Everyone knows what "driving" is.
In the most common usage, "driving" is the act of getting into your car, starting the engine and instructing this form of mechanical media to move you from point A to point B. The car is the hardware (equipment) and you are the software (instructions). The interface you have to accomplish this is a steering wheel, brakes, gear shift, accelerator, turn signals etc. The mechanical media moves you across the surface of planet earth and you and your passengers witness the scenery as you travel.

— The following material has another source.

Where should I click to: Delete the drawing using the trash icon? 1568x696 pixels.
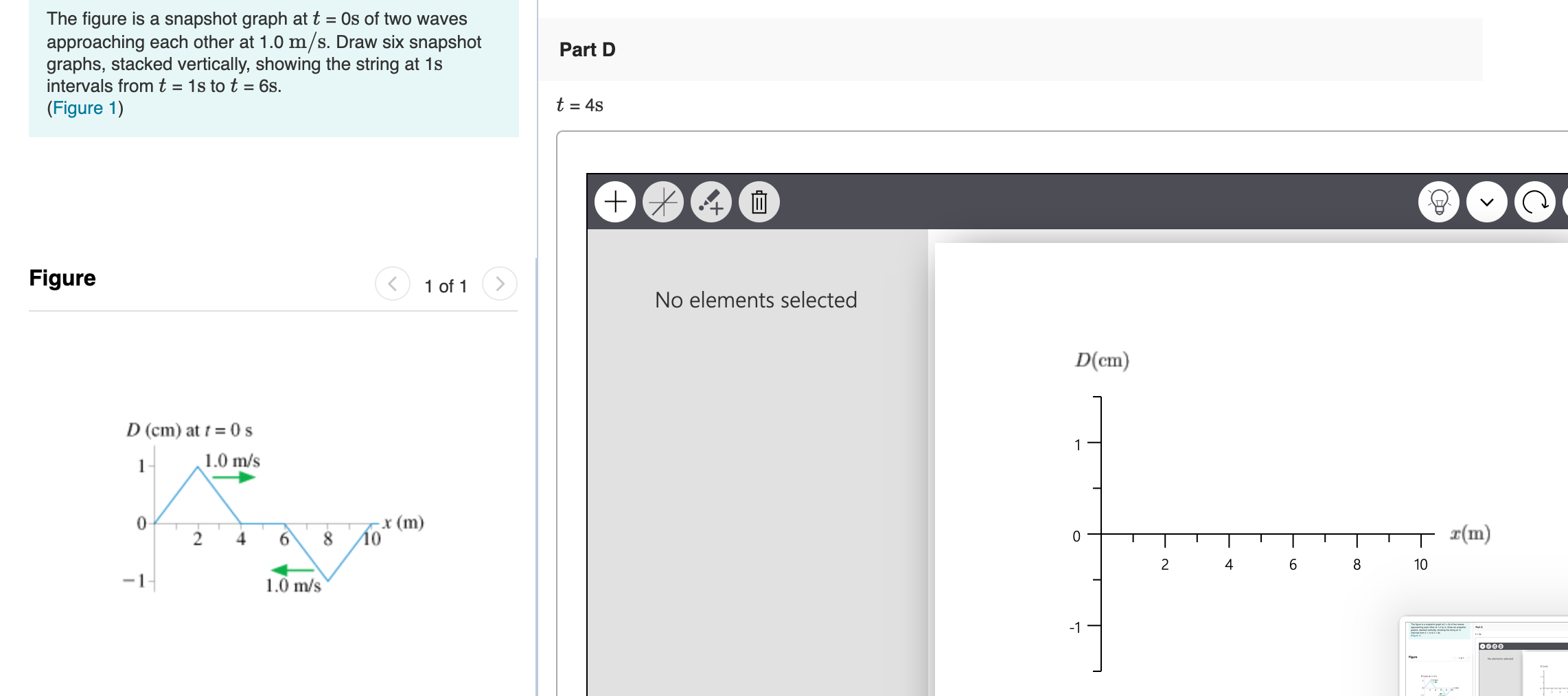757,202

The person "driving" is the person responsible for providing a comfortable, interesting experience for their passengers. As a result, the "driver" is constantly getting comments and judgements from others who are along for the ride. In fact, car culture has invented a host of colloquial names for wanna-be drivers, including "back-seat driver".

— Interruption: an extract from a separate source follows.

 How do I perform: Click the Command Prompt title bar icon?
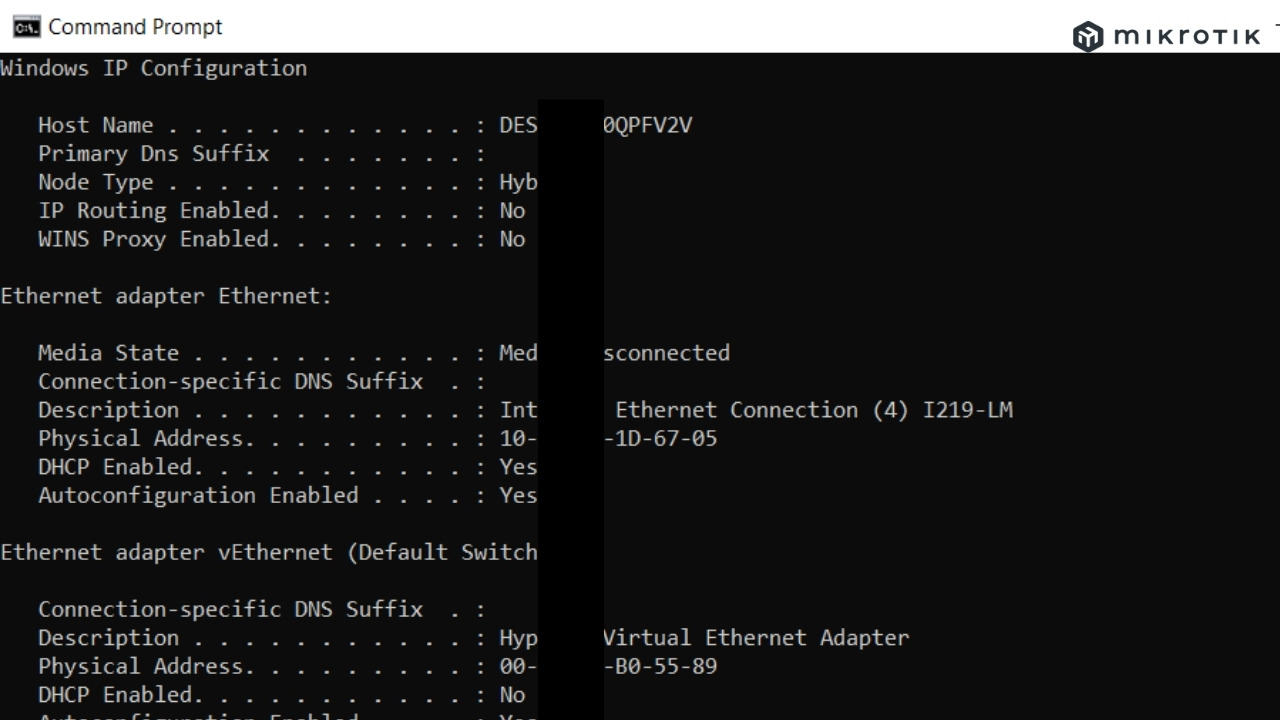point(26,27)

As with cars, most computer users are a single driver at the "wheel" of a single pc. They take the routes they like and control the "scenery" according to their personal goals and individual tastes.
When computer nerds get together to discuss and review some new computer program, there may be 10 to 15 people who gather together in a room and the presentation is on a screen controlled by a single computer. One person, usually the head nerd "drives" the computer through cyberspace and controls the sequence of images which appears on the screen. He is responsible for the flow of the "experience" and the nature and quality of the "scenery", so to speak. If someone else takes control of the computer, they are the new "driver". The interface the "driver" has to the machine is a mouse and keyboard. His "windshield", so to speak, is the computer's monitor. In this scenario, the onlookers are his "passengers".
You can have a "back-seat driver" at a computer just like you can for a car. Whenever someone is "driving" a car and a passenger says: "Slow down...I want to see that!", it's the same thing as a computer "driver" having someone over their shoulder point to the computer screen and shout: "Click on that! Click on that!"
The culture of the automobile changed mating habits, methods of buying and selling and man's vision of the world and himself.
The culture of the computer and the internet is doing the same thing.
It has been said that cars brought the world to the common man. The very thing can be said for computers.